The Shirff chuckled and Roy’s chest swelled.

“I’ll have you know,” said Roy, “That we’ve got water loss due to evaporation down to three-point-five percent. I’d like to see anyone else do better.”

“Would you?” asked Ethan. He swiveled the screen so that Roy could see it without having to strain. “And would you consider an evaporation loss of point-zero-two percent to be an improvement?”
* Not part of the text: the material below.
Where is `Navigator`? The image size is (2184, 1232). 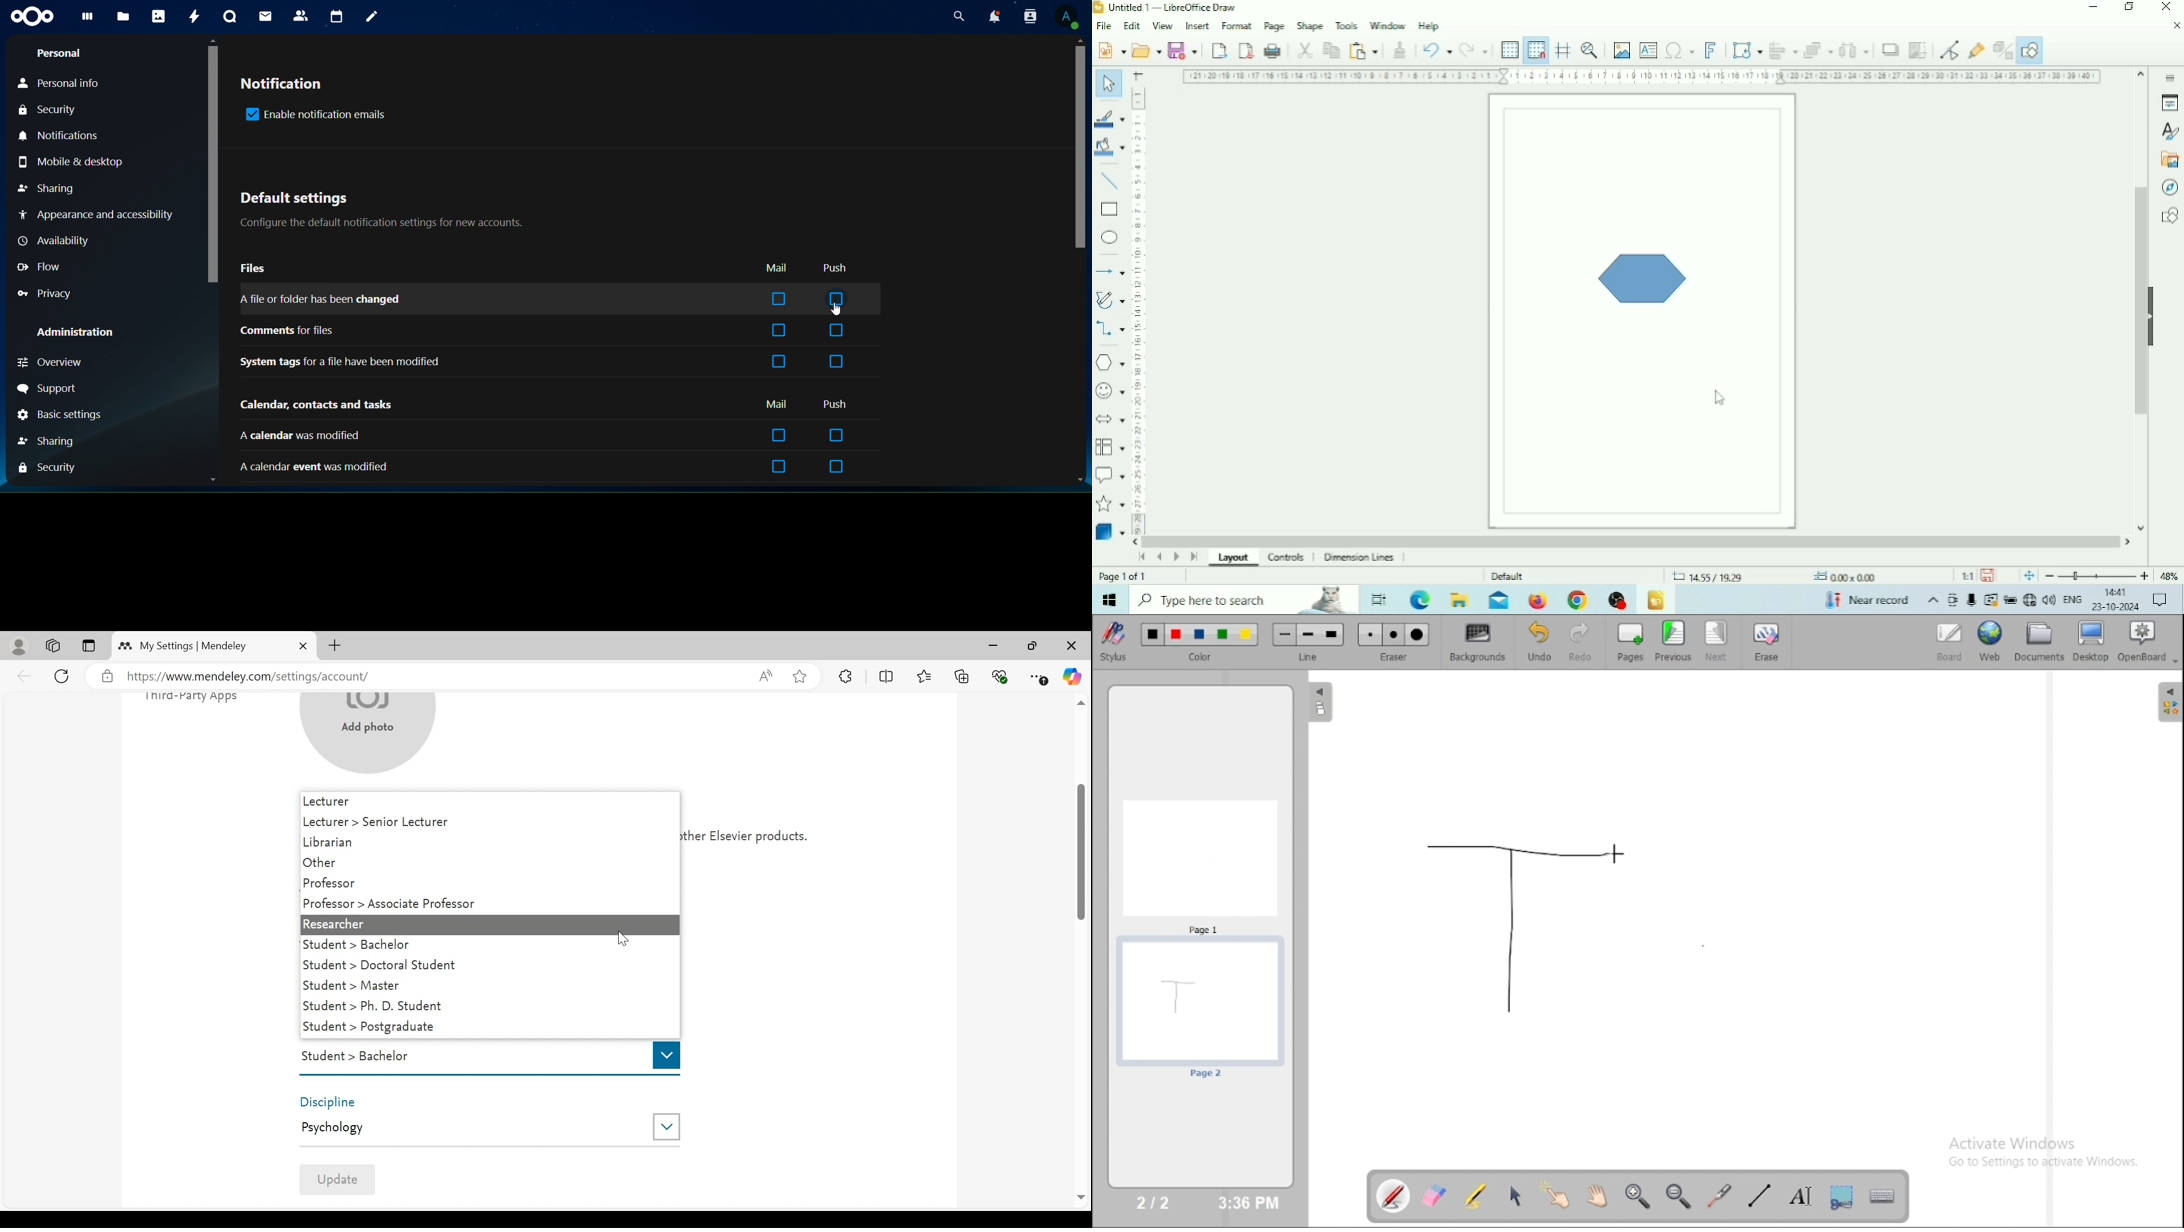
Navigator is located at coordinates (2168, 188).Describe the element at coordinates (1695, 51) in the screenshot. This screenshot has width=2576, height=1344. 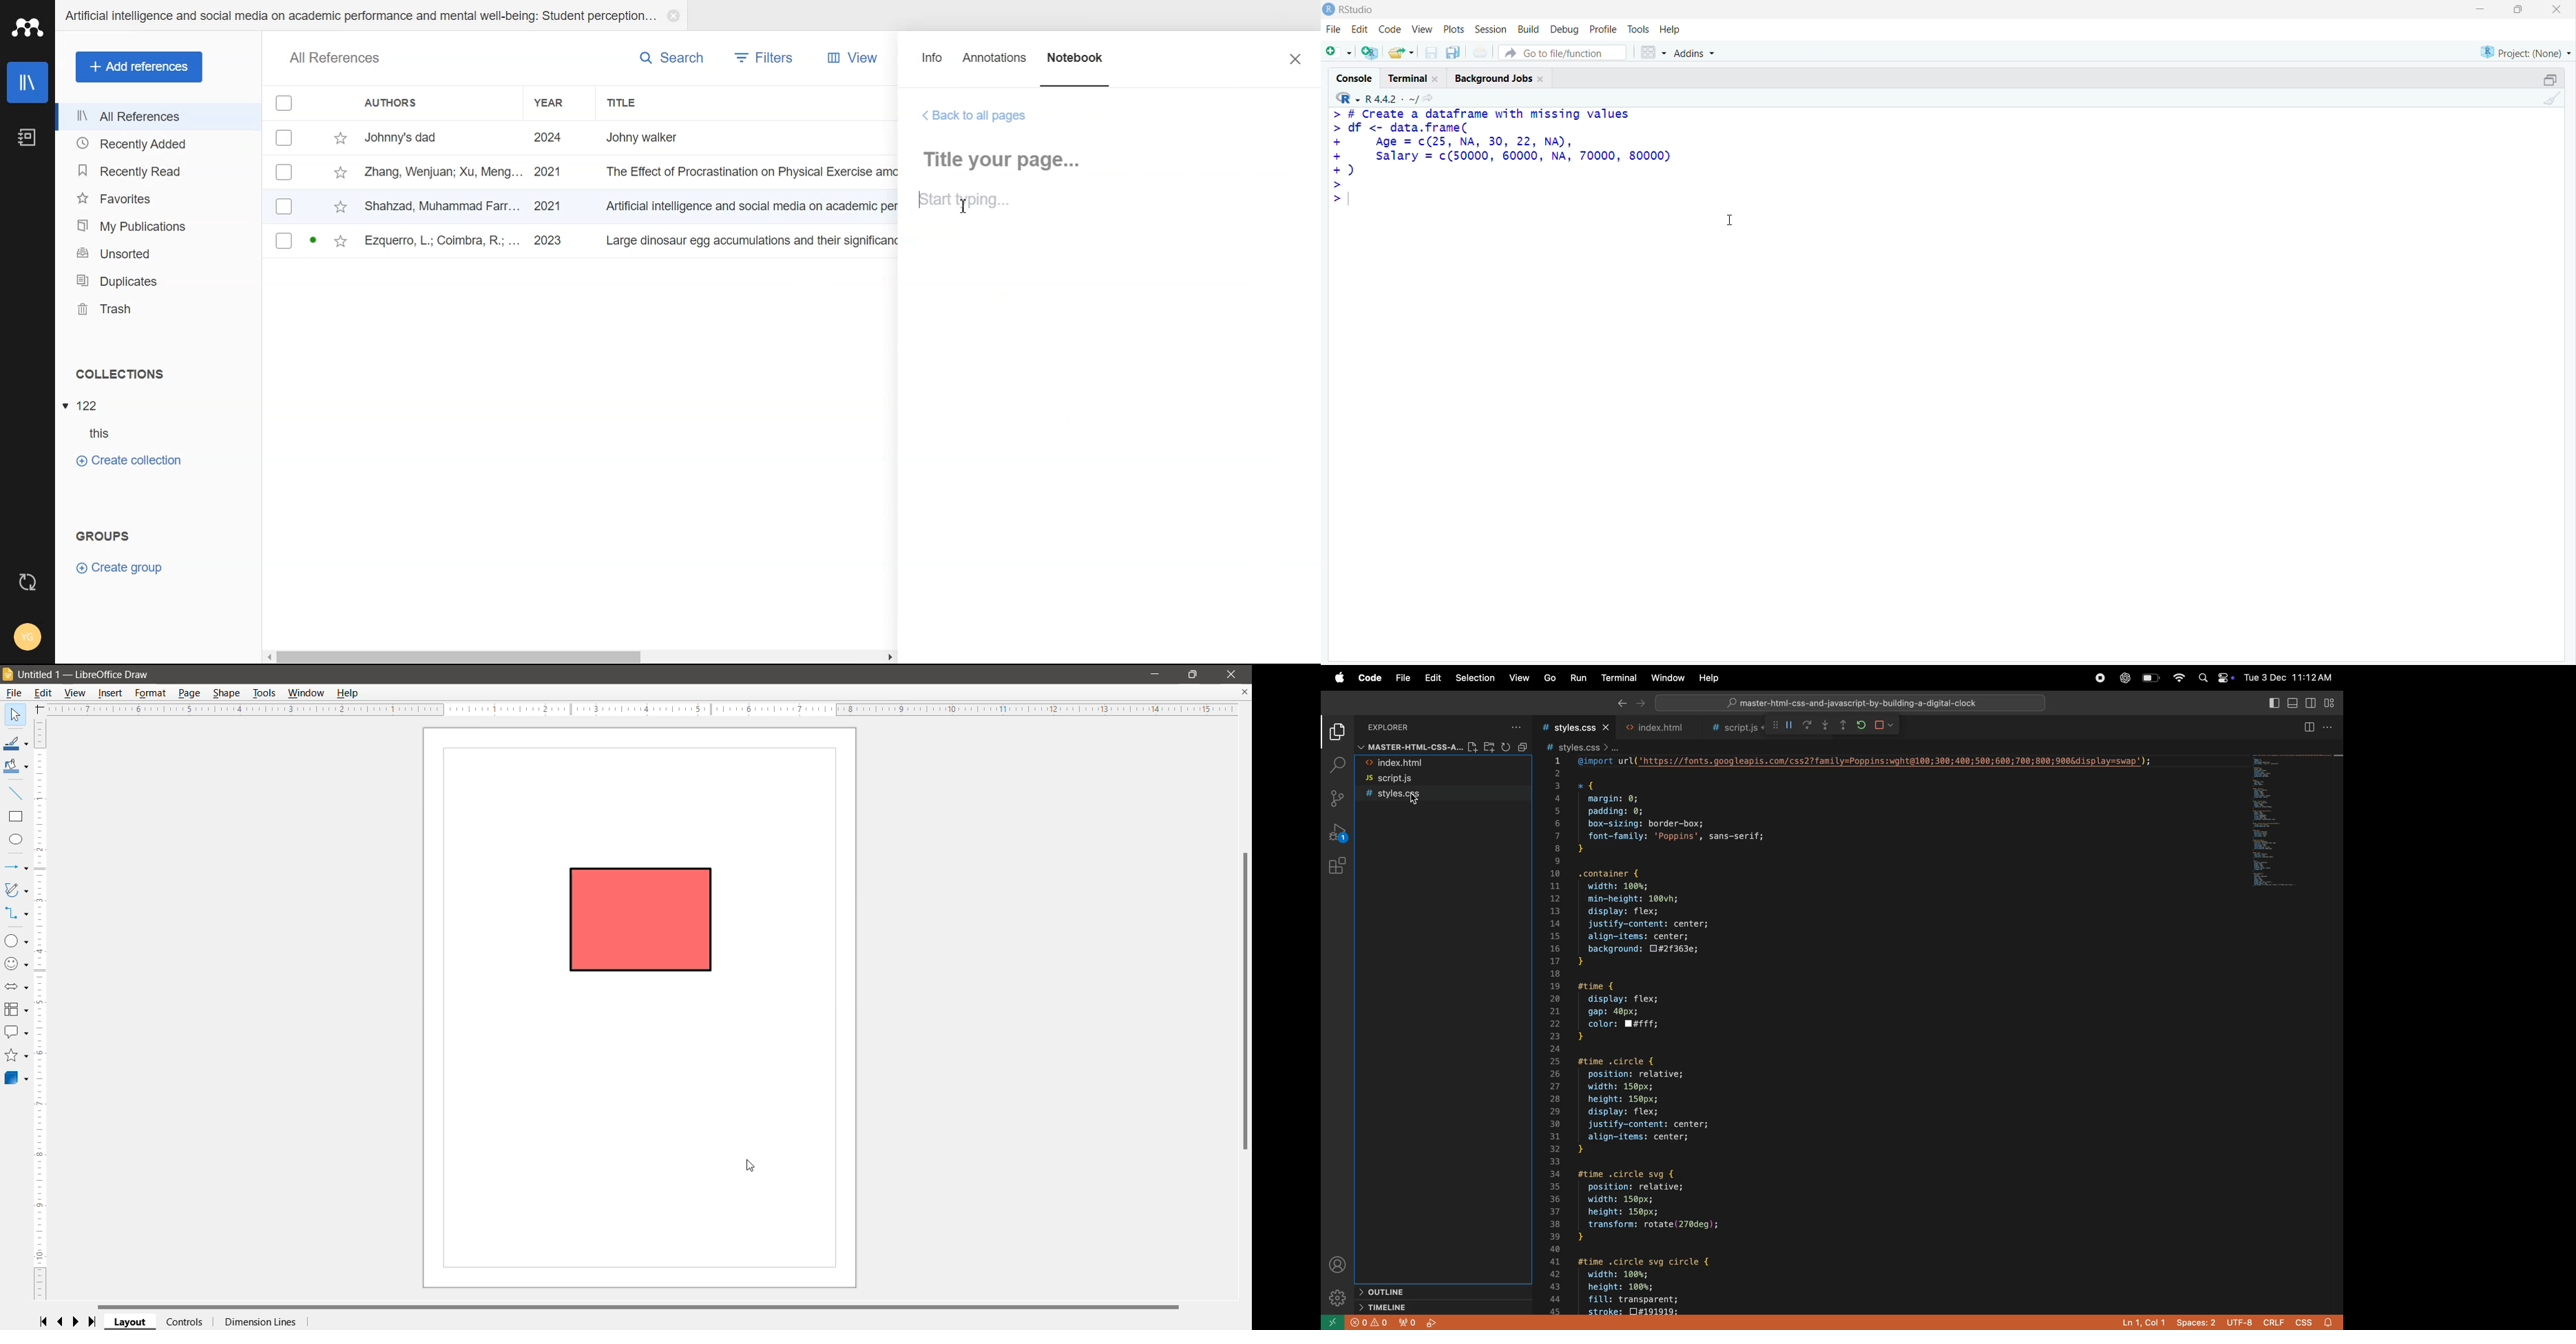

Roy made a sound between a snort and a grunt. “Course I would. But that’s plain impossible. And I oughta know—I
run
the settling basin.” He turned to the Shirff. “Sir, I’d like you to order this feller out of my reclamation program.”

“I am not interfering with your operations,” said Ethan. “I have merely suggested improvements.”

“That’s quite friendly of you,” said the Shirff, moving closer to inspect Ethan’s screen as well. “Roy, you’ve got to admit that’s friendly.” His tone invited Roy to reconsider any further use of confrontational language.